**RECORD SET**:
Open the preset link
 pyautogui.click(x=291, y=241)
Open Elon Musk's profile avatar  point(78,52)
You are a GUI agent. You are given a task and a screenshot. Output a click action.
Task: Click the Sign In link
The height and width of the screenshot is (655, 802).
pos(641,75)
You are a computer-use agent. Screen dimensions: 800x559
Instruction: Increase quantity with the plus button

...

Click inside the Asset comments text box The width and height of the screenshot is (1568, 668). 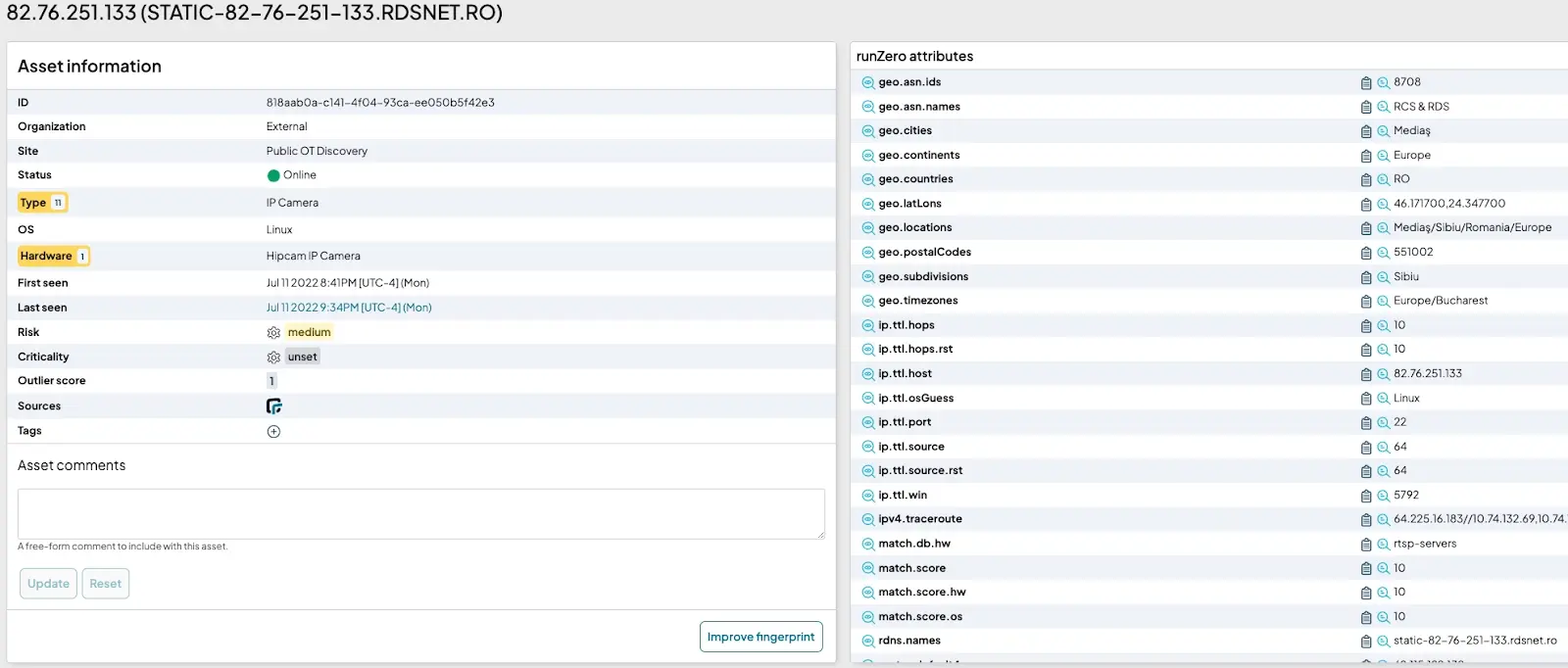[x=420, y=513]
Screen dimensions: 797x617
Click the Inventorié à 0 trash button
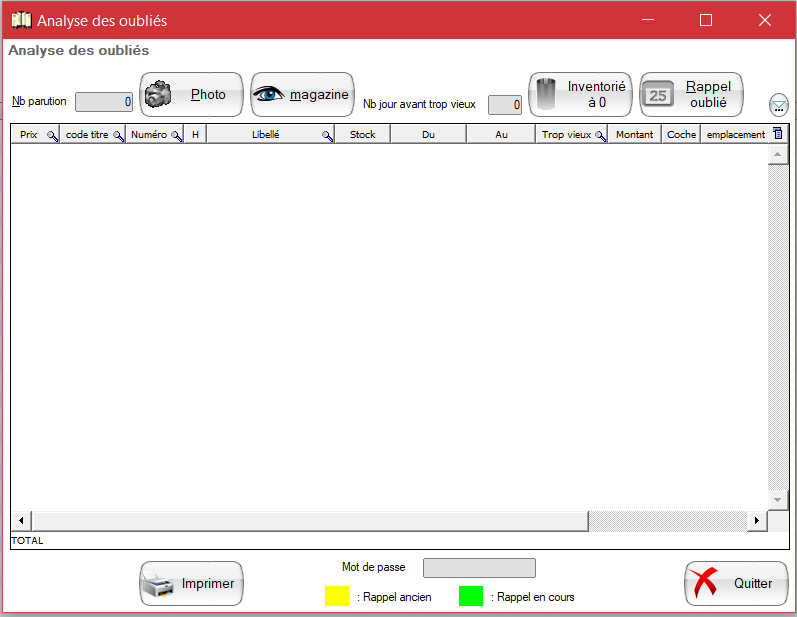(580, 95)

**WHAT THIS TASK INVOLVES**:
In the listing above, find the line with "The height and" and the line with "Instruction: Increase quantity", then print exactly those two lines and every line between them, and nothing more.

**EXERCISE RESULT**:
The height and width of the screenshot is (655, 802).
pos(641,75)
You are a computer-use agent. Screen dimensions: 800x559
Instruction: Increase quantity with the plus button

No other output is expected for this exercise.